(Records from a dataset)
================================

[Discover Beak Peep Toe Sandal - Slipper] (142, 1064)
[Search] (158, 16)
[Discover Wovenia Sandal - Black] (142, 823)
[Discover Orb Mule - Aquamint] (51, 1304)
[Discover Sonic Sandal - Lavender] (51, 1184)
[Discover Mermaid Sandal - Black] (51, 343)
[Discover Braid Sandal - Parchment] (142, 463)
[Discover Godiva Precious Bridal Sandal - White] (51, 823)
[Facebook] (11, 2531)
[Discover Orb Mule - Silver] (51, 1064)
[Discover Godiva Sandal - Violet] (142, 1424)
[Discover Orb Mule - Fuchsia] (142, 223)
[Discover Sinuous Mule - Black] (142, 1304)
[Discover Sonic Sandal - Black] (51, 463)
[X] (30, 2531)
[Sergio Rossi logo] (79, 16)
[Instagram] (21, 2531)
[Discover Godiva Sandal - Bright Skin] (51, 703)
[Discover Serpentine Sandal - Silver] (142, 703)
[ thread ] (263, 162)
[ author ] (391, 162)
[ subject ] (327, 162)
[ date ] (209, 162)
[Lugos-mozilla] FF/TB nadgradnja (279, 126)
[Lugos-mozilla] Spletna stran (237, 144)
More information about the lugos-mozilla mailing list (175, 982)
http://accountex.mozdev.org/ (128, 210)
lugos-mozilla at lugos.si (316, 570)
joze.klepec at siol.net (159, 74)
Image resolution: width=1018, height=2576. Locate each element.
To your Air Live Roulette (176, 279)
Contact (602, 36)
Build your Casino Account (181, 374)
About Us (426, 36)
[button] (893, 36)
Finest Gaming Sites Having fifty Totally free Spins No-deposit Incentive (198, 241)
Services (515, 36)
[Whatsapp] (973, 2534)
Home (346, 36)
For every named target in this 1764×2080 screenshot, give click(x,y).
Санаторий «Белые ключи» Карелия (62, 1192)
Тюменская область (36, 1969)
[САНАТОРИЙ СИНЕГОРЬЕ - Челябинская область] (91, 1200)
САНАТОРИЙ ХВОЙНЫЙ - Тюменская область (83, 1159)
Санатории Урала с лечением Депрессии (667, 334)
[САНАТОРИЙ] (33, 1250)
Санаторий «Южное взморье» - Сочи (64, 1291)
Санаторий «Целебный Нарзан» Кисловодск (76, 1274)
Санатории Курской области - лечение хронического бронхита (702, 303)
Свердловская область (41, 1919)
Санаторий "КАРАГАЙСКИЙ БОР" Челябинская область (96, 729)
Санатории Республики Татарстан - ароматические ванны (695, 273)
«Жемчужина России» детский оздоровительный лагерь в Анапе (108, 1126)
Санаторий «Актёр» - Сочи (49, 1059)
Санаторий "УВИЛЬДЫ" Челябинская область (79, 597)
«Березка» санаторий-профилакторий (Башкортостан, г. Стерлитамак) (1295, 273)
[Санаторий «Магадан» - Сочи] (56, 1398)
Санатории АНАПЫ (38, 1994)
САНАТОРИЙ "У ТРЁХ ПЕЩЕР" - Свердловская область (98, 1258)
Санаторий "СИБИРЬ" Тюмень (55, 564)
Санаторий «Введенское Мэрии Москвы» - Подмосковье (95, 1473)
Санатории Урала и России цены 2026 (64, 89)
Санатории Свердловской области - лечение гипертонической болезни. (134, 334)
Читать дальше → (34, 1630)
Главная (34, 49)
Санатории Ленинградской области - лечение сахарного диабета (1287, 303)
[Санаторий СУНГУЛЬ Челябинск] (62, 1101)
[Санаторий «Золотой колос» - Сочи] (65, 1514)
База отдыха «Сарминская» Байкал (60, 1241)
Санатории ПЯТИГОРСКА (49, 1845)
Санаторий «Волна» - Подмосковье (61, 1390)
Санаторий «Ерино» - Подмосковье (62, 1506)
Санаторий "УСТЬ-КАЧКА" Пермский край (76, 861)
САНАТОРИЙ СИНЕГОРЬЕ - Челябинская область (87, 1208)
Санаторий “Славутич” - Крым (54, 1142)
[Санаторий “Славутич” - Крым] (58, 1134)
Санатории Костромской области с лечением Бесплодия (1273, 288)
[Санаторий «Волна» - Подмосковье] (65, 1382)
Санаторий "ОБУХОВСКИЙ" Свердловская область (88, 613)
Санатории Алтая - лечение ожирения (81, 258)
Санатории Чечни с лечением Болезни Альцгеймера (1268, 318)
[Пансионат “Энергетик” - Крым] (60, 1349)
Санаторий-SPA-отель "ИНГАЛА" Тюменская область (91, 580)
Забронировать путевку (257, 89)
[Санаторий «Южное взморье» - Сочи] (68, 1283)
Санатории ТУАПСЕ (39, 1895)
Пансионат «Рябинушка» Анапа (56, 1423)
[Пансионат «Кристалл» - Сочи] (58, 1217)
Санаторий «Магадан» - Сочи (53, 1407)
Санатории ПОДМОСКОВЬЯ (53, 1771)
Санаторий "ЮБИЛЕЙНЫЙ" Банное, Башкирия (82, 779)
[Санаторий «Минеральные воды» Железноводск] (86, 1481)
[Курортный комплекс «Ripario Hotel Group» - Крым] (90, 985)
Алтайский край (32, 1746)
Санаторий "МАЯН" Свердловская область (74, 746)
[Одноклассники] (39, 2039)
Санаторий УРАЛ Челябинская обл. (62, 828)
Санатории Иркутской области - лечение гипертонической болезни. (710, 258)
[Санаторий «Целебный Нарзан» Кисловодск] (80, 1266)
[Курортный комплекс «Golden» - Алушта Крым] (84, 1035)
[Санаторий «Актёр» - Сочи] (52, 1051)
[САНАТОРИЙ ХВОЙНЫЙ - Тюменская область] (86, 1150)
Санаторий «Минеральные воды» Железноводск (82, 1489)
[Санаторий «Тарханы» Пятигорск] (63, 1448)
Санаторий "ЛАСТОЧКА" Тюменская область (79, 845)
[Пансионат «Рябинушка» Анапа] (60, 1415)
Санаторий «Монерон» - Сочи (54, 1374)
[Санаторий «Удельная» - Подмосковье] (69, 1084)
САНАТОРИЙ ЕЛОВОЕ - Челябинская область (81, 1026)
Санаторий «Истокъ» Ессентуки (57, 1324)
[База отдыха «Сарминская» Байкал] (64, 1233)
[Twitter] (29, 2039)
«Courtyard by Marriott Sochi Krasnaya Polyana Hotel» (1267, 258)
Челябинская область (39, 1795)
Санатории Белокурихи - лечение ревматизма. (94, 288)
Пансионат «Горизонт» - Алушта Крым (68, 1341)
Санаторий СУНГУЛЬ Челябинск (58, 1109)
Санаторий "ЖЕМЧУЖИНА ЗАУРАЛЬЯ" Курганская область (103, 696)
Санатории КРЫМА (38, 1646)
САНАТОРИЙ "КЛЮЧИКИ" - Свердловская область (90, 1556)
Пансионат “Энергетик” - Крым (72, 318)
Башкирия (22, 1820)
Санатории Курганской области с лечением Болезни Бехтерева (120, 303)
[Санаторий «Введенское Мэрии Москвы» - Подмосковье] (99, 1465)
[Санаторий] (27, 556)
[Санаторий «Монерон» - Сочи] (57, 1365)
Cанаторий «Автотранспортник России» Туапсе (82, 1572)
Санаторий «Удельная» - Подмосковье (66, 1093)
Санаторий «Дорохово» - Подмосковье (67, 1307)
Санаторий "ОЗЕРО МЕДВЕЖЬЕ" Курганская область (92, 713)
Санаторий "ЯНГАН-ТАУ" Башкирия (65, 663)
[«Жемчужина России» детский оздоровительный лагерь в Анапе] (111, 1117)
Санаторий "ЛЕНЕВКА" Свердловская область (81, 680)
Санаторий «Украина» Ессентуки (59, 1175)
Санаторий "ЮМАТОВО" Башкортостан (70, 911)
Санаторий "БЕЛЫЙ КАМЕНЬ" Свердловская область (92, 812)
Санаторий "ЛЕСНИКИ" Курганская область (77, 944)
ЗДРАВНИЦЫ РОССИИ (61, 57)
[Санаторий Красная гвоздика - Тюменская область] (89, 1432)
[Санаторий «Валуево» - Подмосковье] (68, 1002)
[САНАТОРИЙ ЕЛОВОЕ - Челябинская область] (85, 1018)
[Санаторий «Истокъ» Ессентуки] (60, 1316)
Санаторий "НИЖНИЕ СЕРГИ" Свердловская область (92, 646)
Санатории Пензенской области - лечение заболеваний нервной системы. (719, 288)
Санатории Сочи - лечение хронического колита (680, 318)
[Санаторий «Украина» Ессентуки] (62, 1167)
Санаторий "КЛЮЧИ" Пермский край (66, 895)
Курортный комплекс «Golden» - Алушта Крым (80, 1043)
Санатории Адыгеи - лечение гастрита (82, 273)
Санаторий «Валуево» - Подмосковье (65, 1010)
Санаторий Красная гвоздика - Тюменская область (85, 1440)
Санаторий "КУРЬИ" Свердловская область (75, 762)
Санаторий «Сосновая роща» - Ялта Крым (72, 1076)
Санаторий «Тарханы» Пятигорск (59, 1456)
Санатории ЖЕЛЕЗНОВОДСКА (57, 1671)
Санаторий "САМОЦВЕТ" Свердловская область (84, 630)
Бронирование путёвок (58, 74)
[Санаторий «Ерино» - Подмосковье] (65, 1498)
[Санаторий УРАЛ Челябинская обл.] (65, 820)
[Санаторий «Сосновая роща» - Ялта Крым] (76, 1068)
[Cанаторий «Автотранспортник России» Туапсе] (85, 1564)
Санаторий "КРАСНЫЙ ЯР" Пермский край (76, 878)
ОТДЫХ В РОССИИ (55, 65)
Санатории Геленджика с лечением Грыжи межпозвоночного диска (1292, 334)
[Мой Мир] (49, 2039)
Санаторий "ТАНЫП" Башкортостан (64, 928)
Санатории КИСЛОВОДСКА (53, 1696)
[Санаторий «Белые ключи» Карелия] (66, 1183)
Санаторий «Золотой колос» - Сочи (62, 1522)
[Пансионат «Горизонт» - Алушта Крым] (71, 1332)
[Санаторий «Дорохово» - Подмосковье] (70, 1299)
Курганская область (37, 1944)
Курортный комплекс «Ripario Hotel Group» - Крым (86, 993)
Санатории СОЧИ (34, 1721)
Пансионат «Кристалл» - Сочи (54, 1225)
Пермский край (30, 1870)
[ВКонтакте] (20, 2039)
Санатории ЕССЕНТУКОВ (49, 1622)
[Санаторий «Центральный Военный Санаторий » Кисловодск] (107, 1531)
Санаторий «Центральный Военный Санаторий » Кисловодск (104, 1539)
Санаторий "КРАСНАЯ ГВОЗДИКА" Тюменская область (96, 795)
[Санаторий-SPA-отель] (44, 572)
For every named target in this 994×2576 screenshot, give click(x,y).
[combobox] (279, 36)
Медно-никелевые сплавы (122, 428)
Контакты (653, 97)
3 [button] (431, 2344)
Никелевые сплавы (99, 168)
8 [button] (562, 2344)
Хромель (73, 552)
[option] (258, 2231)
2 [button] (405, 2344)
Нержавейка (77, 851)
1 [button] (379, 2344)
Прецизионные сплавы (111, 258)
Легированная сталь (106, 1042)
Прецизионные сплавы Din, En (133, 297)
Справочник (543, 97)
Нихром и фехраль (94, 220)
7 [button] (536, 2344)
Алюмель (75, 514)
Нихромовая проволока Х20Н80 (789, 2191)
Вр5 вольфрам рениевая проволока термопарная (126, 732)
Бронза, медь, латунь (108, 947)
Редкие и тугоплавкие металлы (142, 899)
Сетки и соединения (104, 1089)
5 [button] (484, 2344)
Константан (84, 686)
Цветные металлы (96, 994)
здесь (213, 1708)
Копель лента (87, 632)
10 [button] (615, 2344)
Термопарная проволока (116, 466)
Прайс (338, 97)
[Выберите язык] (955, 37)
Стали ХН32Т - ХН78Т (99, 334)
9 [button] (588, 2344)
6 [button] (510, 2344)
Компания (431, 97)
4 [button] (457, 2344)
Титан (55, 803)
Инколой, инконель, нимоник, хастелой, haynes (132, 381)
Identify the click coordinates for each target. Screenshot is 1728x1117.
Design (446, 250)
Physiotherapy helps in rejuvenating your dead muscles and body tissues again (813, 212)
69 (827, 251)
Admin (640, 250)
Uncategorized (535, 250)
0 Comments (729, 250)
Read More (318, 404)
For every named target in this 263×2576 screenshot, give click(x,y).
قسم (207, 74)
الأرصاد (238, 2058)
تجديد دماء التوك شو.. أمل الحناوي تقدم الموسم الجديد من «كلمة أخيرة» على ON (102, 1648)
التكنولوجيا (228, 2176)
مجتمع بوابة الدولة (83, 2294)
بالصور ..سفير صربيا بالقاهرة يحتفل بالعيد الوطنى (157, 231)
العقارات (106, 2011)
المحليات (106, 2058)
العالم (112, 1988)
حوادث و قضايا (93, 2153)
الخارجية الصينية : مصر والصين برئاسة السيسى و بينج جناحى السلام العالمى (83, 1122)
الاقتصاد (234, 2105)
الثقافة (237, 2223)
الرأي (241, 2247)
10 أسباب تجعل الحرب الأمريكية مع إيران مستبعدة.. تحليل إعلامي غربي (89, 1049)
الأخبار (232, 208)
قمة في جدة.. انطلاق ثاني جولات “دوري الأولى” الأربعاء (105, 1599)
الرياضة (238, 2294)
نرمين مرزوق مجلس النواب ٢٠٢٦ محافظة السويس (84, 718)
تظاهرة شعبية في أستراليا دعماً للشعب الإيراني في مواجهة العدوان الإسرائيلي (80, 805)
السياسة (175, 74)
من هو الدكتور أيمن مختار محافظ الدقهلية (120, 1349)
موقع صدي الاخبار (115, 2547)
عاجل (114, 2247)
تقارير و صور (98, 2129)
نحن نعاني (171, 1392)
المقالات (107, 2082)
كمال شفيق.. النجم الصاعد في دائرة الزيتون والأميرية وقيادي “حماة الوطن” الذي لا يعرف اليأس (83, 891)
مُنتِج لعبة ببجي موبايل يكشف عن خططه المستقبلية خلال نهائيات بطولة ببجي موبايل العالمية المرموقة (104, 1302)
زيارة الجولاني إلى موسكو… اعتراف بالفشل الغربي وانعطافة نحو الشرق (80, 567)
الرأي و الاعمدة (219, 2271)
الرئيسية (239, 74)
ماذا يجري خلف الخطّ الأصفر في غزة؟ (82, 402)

================================

• _Exercise requirements_
Print, exactly as written, the first line of the records above and each line after it until the line with "lugos-mozilla at lugos.si (316, 570)", which is printed too.

• _Written answer_
[Discover Beak Peep Toe Sandal - Slipper] (142, 1064)
[Search] (158, 16)
[Discover Wovenia Sandal - Black] (142, 823)
[Discover Orb Mule - Aquamint] (51, 1304)
[Discover Sonic Sandal - Lavender] (51, 1184)
[Discover Mermaid Sandal - Black] (51, 343)
[Discover Braid Sandal - Parchment] (142, 463)
[Discover Godiva Precious Bridal Sandal - White] (51, 823)
[Facebook] (11, 2531)
[Discover Orb Mule - Silver] (51, 1064)
[Discover Godiva Sandal - Violet] (142, 1424)
[Discover Orb Mule - Fuchsia] (142, 223)
[Discover Sinuous Mule - Black] (142, 1304)
[Discover Sonic Sandal - Black] (51, 463)
[X] (30, 2531)
[Sergio Rossi logo] (79, 16)
[Instagram] (21, 2531)
[Discover Godiva Sandal - Bright Skin] (51, 703)
[Discover Serpentine Sandal - Silver] (142, 703)
[ thread ] (263, 162)
[ author ] (391, 162)
[ subject ] (327, 162)
[ date ] (209, 162)
[Lugos-mozilla] FF/TB nadgradnja (279, 126)
[Lugos-mozilla] Spletna stran (237, 144)
More information about the lugos-mozilla mailing list (175, 982)
http://accountex.mozdev.org/ (128, 210)
lugos-mozilla at lugos.si (316, 570)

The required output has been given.